There are a number of themes evidenced in MG’s story that are unfortunately common and faced by many athletes. These include the extreme amounts of pressure that you put yourself under to perform, incredibly high expectations, perfectionism, the taboo nature of mental illness within sport that this is STILL a massive issue, the macho ‘HTF*’ culture = not feeling able to ask for help, financial struggles for ‘non-professional’ elite athletes, and the trap of creating a big part of your identity around being an athlete. All of these negatively impact upon athlete well-being and mental health – a topic that we know I am passionate about and have dedicated the past 4 years of my life to studying.
MG stated that “complete honesty is my first road to recovery”. Taking ownership and accountability of our actions and decisions is definitely needed. The strong advice from most who have posted comments is to seek support. Ask for help. Remember that we are all human, we are not machines, we are vulnerable and we do make mistakes. RUOK suggests the following if someone is not ok:
1. Listen to what they have to say
2. Don’t judge them or rush the conversation
3. Encourage them to think about things they might do to manage the load
4. Be sure to check in with them again soon
5. If they need expert support, visit ruok.org.au and click “Find help”

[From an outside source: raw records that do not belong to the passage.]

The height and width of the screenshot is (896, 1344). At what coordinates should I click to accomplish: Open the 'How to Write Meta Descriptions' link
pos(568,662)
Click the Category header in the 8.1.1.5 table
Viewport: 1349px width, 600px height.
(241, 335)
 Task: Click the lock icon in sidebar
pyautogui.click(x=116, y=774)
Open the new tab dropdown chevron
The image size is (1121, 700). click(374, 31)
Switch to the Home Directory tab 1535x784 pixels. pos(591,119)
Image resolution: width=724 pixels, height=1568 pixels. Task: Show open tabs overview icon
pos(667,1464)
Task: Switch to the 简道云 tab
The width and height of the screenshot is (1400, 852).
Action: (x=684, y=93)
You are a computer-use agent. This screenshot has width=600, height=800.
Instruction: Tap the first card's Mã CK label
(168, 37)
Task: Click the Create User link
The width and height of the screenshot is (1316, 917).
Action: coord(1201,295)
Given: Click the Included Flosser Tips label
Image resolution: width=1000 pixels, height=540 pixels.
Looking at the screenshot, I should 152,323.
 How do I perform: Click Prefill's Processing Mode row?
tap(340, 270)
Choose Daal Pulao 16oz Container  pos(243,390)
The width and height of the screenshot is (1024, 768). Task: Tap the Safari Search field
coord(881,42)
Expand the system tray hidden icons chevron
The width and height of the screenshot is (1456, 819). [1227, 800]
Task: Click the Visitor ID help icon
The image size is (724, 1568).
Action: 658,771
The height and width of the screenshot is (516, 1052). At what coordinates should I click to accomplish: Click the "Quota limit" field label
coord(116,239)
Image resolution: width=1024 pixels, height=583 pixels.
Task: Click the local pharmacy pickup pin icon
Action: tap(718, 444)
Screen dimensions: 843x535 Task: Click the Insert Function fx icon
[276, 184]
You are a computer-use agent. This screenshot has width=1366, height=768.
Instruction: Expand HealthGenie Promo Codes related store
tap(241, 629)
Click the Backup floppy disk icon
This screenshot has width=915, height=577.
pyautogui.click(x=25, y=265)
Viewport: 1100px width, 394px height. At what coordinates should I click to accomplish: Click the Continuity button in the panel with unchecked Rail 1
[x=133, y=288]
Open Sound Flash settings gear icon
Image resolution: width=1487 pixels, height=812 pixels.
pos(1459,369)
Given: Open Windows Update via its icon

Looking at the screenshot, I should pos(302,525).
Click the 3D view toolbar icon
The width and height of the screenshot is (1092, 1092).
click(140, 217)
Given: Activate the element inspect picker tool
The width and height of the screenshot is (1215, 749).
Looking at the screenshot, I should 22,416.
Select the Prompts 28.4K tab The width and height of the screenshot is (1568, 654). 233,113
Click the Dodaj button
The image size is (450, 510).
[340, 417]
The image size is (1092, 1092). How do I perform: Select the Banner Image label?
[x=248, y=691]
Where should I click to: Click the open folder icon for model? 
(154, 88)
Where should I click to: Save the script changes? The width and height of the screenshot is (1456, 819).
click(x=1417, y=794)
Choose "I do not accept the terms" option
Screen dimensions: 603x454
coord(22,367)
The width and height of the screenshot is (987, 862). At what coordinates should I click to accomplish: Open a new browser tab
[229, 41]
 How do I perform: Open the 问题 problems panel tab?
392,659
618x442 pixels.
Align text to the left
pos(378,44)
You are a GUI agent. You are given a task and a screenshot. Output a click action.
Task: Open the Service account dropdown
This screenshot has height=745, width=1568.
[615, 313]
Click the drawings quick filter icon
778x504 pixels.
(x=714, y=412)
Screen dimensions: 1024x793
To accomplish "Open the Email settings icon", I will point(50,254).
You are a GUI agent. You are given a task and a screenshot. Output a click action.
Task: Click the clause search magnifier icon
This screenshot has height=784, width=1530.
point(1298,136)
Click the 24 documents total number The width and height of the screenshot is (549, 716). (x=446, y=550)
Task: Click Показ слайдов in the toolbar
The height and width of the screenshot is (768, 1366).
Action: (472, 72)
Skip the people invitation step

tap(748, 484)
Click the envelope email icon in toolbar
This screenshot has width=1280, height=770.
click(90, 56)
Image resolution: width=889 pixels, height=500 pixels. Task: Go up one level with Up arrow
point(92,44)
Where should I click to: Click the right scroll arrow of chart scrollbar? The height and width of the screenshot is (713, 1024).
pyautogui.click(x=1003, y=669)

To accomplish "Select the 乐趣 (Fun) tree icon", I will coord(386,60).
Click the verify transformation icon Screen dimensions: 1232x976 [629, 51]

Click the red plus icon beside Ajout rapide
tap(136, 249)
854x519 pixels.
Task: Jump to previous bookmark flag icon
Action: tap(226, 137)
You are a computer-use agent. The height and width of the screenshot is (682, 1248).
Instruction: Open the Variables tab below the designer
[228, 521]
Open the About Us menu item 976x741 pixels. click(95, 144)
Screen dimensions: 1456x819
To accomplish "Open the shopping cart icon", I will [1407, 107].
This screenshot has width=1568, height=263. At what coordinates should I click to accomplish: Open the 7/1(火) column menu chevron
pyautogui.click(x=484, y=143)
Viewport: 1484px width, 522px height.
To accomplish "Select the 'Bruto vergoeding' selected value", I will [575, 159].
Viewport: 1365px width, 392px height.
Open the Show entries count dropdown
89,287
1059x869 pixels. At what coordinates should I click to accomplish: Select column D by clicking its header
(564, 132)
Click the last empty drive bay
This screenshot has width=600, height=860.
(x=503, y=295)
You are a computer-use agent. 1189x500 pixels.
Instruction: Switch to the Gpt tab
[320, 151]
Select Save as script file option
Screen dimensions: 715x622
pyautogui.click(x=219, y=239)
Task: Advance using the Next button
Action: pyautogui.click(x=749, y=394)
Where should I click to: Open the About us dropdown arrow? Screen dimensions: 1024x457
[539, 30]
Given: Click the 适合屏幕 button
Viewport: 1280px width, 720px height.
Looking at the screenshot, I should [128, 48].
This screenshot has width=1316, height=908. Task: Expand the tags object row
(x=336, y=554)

It has been a roller coaster few days for many people, and I would like to say thank-you to all those who have asked me ‘RUOK’ – we all know that change is guaranteed in life (except from the dam vending machine), and there will be a number of changes made over the coming months for me personally and those close to me. Personally I find that writing, and talking out how I am feeling to others, to be extremely beneficial in the healing process. As Garrison Keilor said, “We ourselves do not know what we think until we put it into words”. I think at times like these other helpful activities and needs are a whole heaping of compassion (including self-compassion), hugs, sleep, taking it one breath at a time, and a reminder of why we do the important things in our life. Find your meaning, learn from your mistakes, help others, and make the most of every day that we are blessed to have.